### Kaynak metin
········

Adorno, reklamı kültür endüstrisinin yaşama iksiri olarak kabul eder. Reklam, kültür endüstrisinin varlığını devam ettirmesinde ve nüfuzunu giderek artırmasında en önemli rolü oynar.
Kitle kültürü totaliter devlet anlayışının egemenliği altındadır. Adorno ve Horkheimer’e göre, kapitalist toplumun ekonomik gelişmesine ideolojik destek sağlayan ve kitle iletişim araçları ile çalışan “kültür endüstrisi”, bireyin içsel özgürlüğünün “yanılsamalı da olsa belli bir avantaja” sahip olmasına bile izin vermemektedir.
Kültür endüstrisi, günlük yaşamın sorumluluklarından, ağır ve sıkıcı işlerinden çok az bir çaba ile kaçış sağlayarak, zihinsel “oyalanma” ve uzaklaşma yaratır. Bu amaca ulaşmak için bazı standardizasyon teknikleri kullanır, sıradan tepki mekanizmaları geliştirir, sözde bir bireysellik için uygun yollar gösterir. Ancak Adorno’ya göre, kültür endüstrisinin sunduğu bu kaçış, gerçek bir kaçış değildir; onun sağladığı kaçış ve dinlenme, insanları yalnızca yaşamlarındaki temel baskılardan uzaklaştırmaya ve çalışma azimlerini yeniden yaratmaya hizmet eder.

········

### Ham satırlar
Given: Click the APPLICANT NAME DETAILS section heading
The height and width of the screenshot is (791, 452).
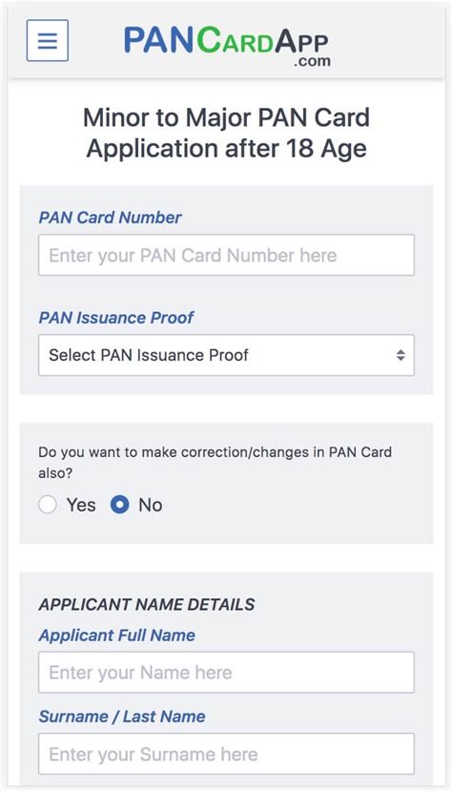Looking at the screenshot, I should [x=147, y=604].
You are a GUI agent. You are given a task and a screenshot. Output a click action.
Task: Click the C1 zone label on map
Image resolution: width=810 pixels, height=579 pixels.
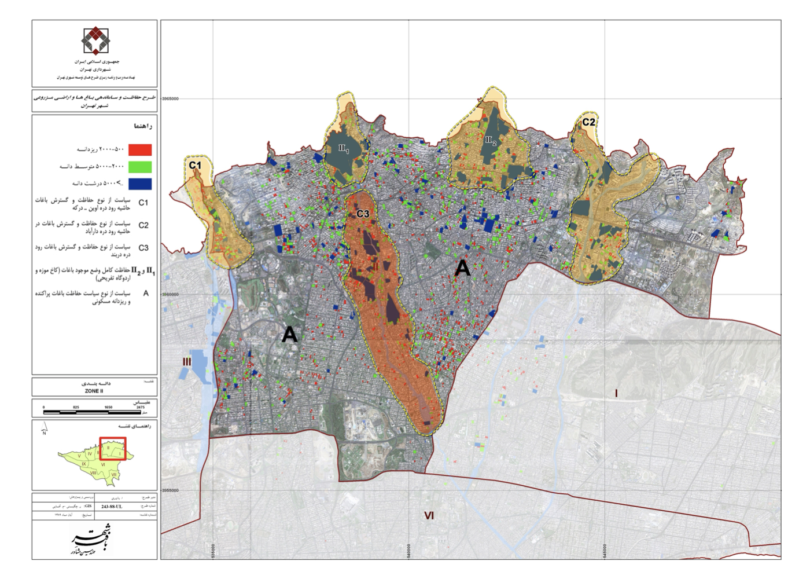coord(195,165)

········

### Yapılacak iş
Kültür endüstrisi üzerine metne göre şu ifadeler doğru mu: (a) Adorno reklamı kültür endüstrisinin yaşama iksiri sayar; (b) Adorno'ya göre kültür endüstrisinin sunduğu kaçış gerçek bir kaçıştır; (c) kültür endüstrisi kaçışı büyük bir çabayla sağlar. Her birine evet ya da hayır diyerek karara varmanızı sağlayan sözleri metinden birebir alıntılayın. Satırlar bu iş için kullanılmaz.

### Yanıt
(a) Evet: "Adorno, reklamı kültür endüstrisinin yaşama iksiri olarak kabul eder."
(b) Hayır: "Ancak Adorno’ya göre, kültür endüstrisinin sunduğu bu kaçış, gerçek bir kaçış değildir"
(c) Hayır: "çok az bir çaba ile kaçış sağlayarak"